Physicists create 'new state' of matter in a solid
Last Updated: Wednesday, September 27, 2006 | 1:37 PM ET
CBC News
An international team of physicists have coaxed particles into an exotic "fifth state" of matter at a higher temperature than ever before, according to new research.
The research also represents the first time a Bose-Einstein condensate has been created in a solid, rather than in a super-cooled gas.
The Bose-Einstein condensate is a super-cooled state of matter in which all the atoms have the same energy and quantum characteristics, similar to the way all photons in a laser share the same characteristics.
This new form of matter was first predicted mathematically by Indian physicist S.N. Bose and Albert Einstein in 1924.
Three American physicists — Eric Cornell, Wolfgang Ketterle and Carl Wieman — first created a Bose-Einstein condensate in the lab in 1995 and shared the 2001 Nobel Prize for physics for their work.

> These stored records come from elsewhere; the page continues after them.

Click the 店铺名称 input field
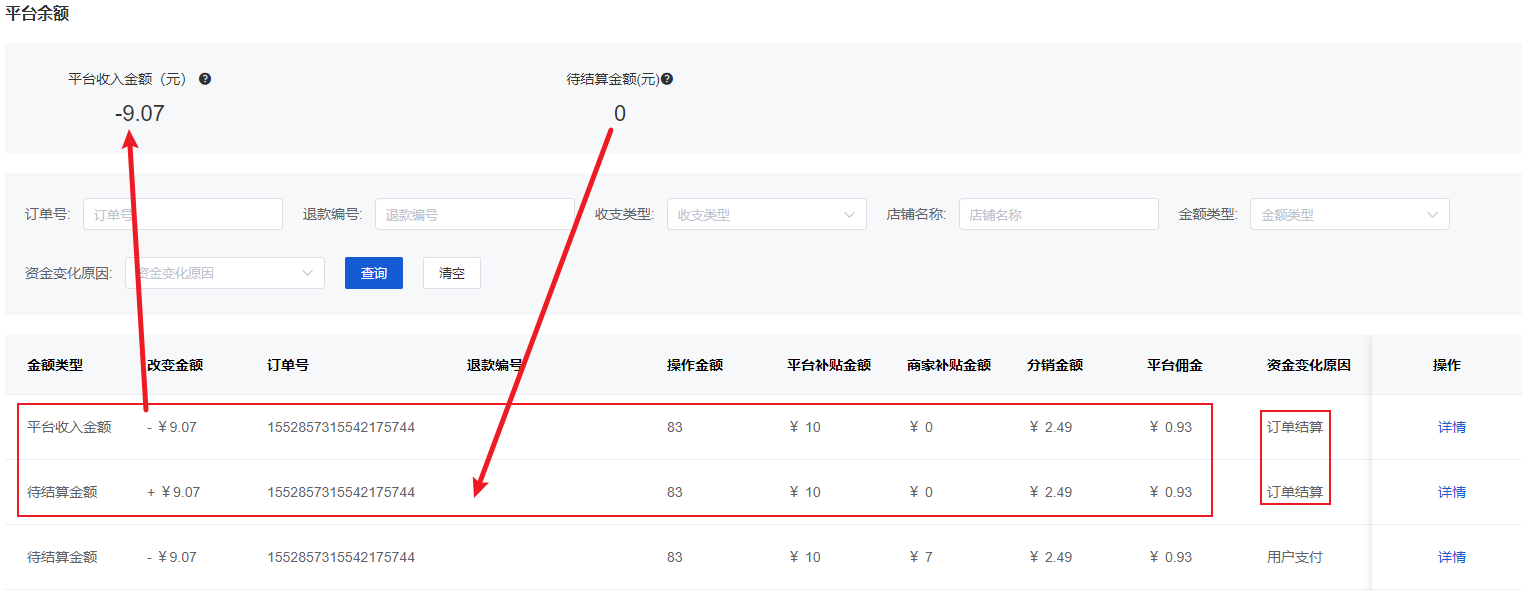 click(x=1058, y=214)
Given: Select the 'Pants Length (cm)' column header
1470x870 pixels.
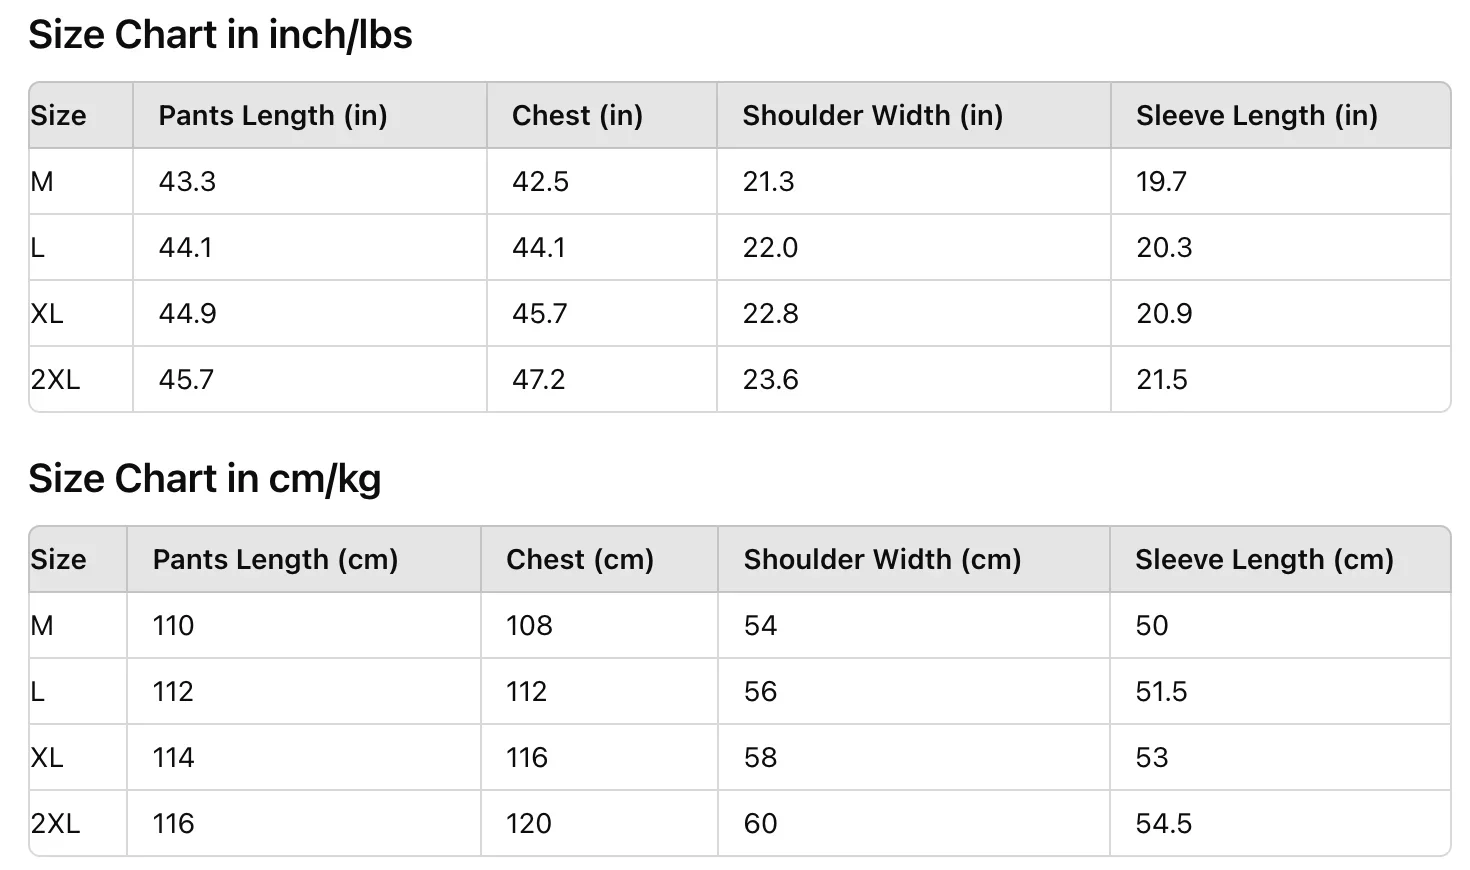Looking at the screenshot, I should click(304, 559).
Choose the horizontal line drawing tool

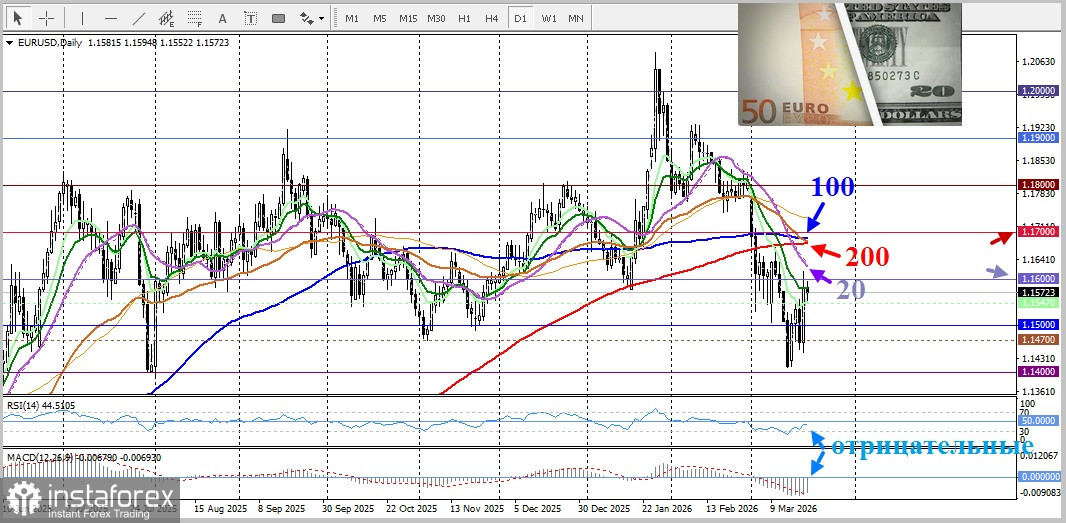tap(110, 18)
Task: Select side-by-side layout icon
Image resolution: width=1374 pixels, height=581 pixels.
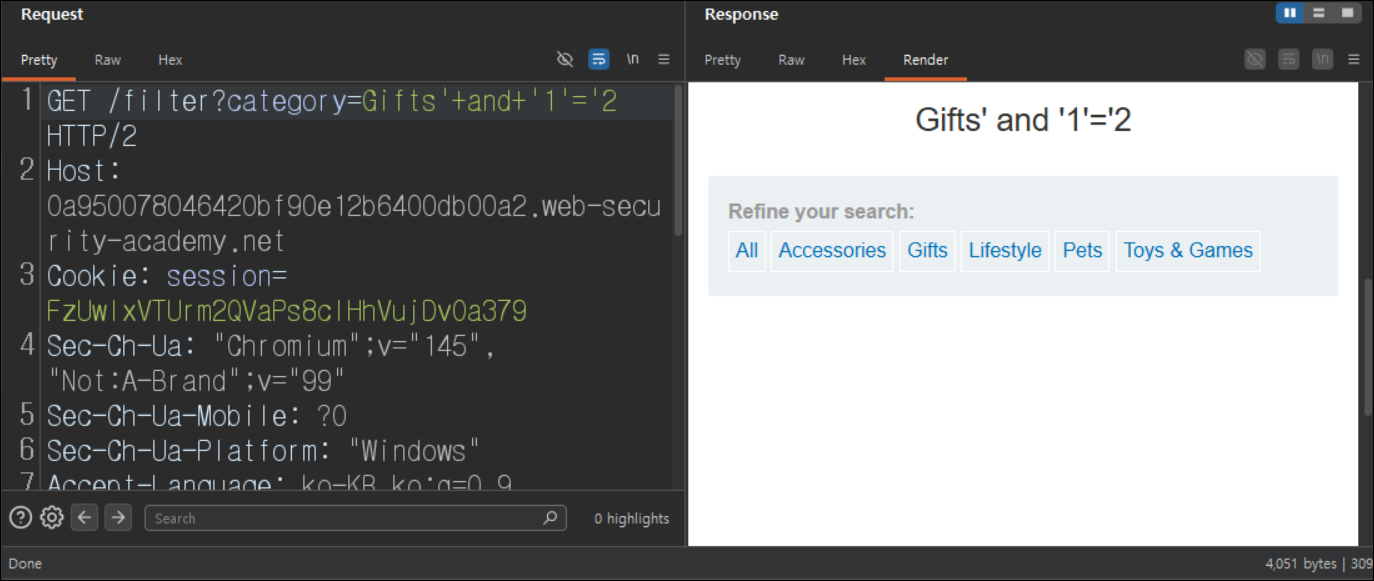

This "controlled" matter could lead to more precise electronic components, quantum computers, advances in nanotechnology and "lasers" that use matter instead of light.

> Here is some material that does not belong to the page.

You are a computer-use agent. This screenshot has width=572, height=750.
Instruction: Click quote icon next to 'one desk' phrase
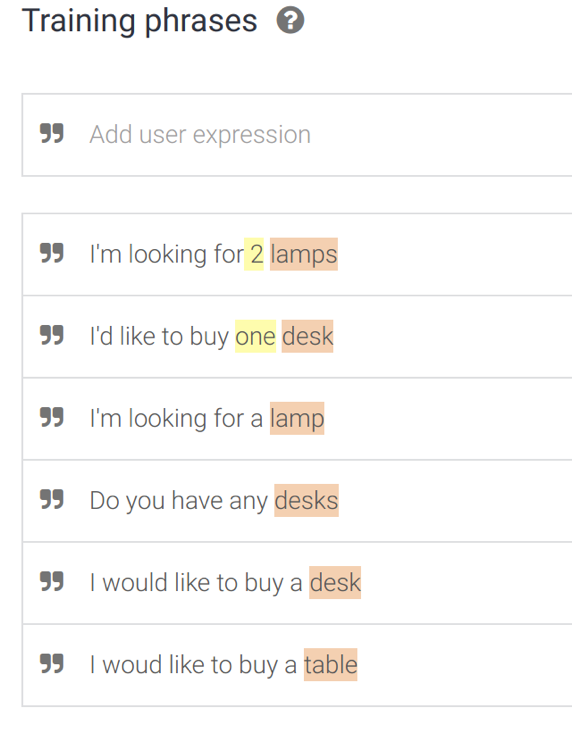coord(52,335)
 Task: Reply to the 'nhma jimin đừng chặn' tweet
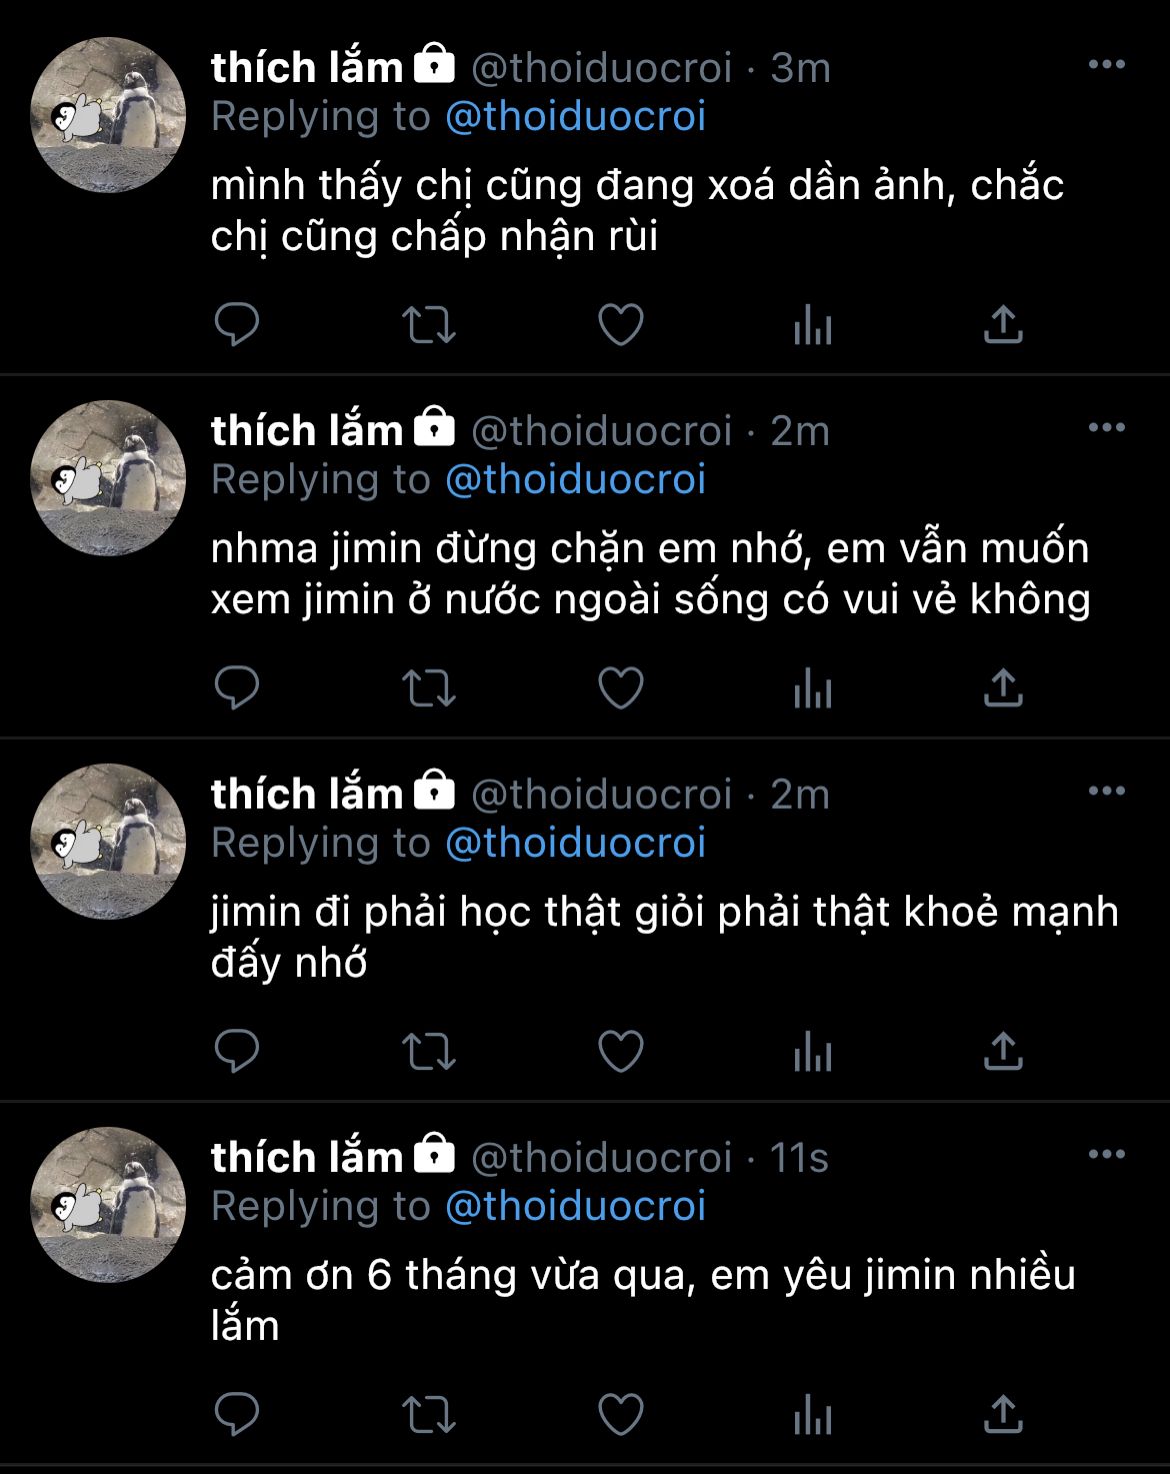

The Swiss research, led by Benoît Deveaud-Plédran of the École Polytechnique Fédérale de Lausanne, used exotic particles called polaritons to create a Bose-Einstein condensate.
Rubidium replaced by polaritons
The first Bose-Einstein condensate was created using rubidium atoms cooled to a tiny fraction of a degree above absolute zero, -273 C, the temperature at which all atomic motion stops.
Because polaritons are a billion times lighter than the rubidium atoms used in 1995, the particles condensed into a Bose-Einstein state at a much higher temperature: -254 C, about 19 degrees above absolute zero.
Also, in 1995 the condensate was made by cooling a gas until all the atoms reached the same quantum state. The polariton condensate was created within a solid semiconductor.
Deveaud said the (relatively) warm temperature of his condensate and the fact that it was made in the solid state will make it easier for future scientists to examine the strange properties of this new state of matter.
"It is exciting to envision exploring this magic without having to use an incredibly complex machine to get to temperatures just above absolute zero," said Deveaud in a statement.
Deveaud's condensate was short-lived, though. Polaritons are strange half-matter, half-light particles that only exist for a trillionth of a second. Even in that short time, though, the scientists were able to find evidence that the particles had reached the Bose-Einstein state.
The research was a collaboration between researchers in Lausanne, the University of Grenoble in France, Cambridge, Oxford and the Massachusetts Institute of Technology. The research appears in this week's issue of the journal Nature.
The practical applications of this new field of physics are a long way off, Deveaud said.
"We are still exploring the basic physics of this phenomenon," he said.